By Media Office Staff

Berkeley was the first city in the nation to ban the use of natural gas hookups in new construction. The ban, which was approved in July, comes as part of a larger multiyear environmental strategy from the city to reduce greenhouse gas emissions.


Berkeley City Councilmember Kate Harrison spoke about the city’s decision during a Sept. 26 talk at the California Energy Commission (CEC).


“Natural gas in buildings is 27 percent of Berkeley’s greenhouse gas emissions,” said Harrison. “We would have to plant a forest the size of Alameda County to absorb all of the carbon that we are emitting in Berkeley.”


The city started thinking about a ban on natural gas after declaring a climate emergency. However, once the city council began learning more, it was clear that economics, health, and safety were all equally as important, she said.

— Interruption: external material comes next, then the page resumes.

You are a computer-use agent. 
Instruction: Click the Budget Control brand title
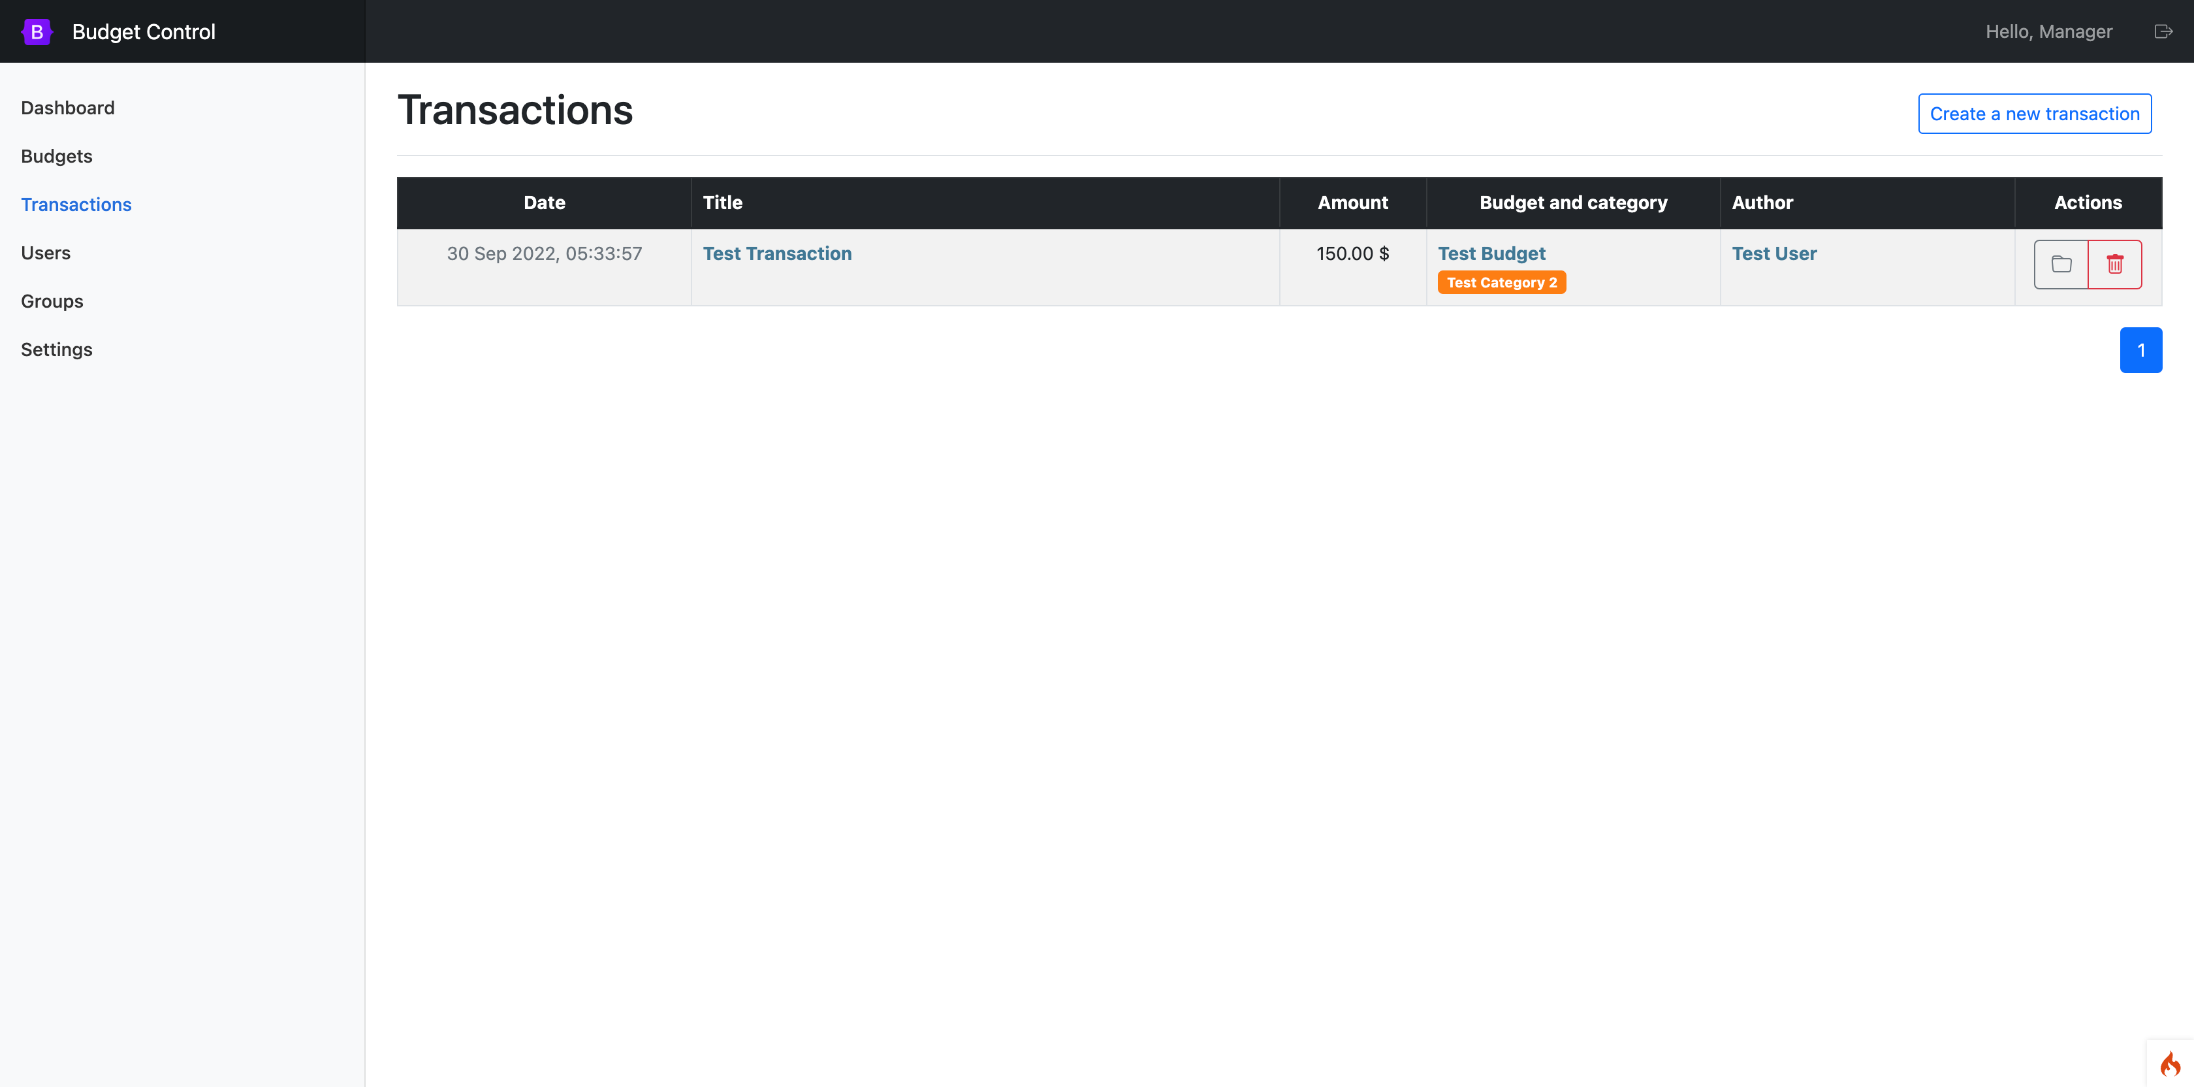coord(143,32)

“We are piping a dangerous gas into our homes and lighting a flame to it,” Harrison said. “This is ripe for disaster.”


Several years ago, Berkeley set climate goals and were successful in reducing emissions but did not see enough of a decline to hit its targets. The city relied on making information available when a building changed ownership. The city also plans to expand its incentive programs.


“We have done all of that in concert with the work that you [CEC] have done and AB 3232, to reduce emissions in buildings, but we have seen it as not enough,” said Harrison.


The CEC adopts statewide Building Energy Efficiency Standards every three years. Local jurisdictions can adopt codes that are more stringent than the statewide codes but are required to seek approval from the CEC.


Berkeley embedded the natural gas ban within its building code based on the community’s health, safety and welfare needs. The city also plans to adopt supporting local building efficiency ordinances, also known as energy reach codes. This two-pronged approach ensures they can be aggressive and apply to many different types of buildings, Harrison said.


Looking ahead, Berkeley officials plan to streamline and reduce the costs of green retrofits, fund fuel substitutions for existing buildings, offer rebates on the local transfer tax, consider using the allocation of utility user taxes toward panel upgrades, and work with the local utility to continue providing incentive programs.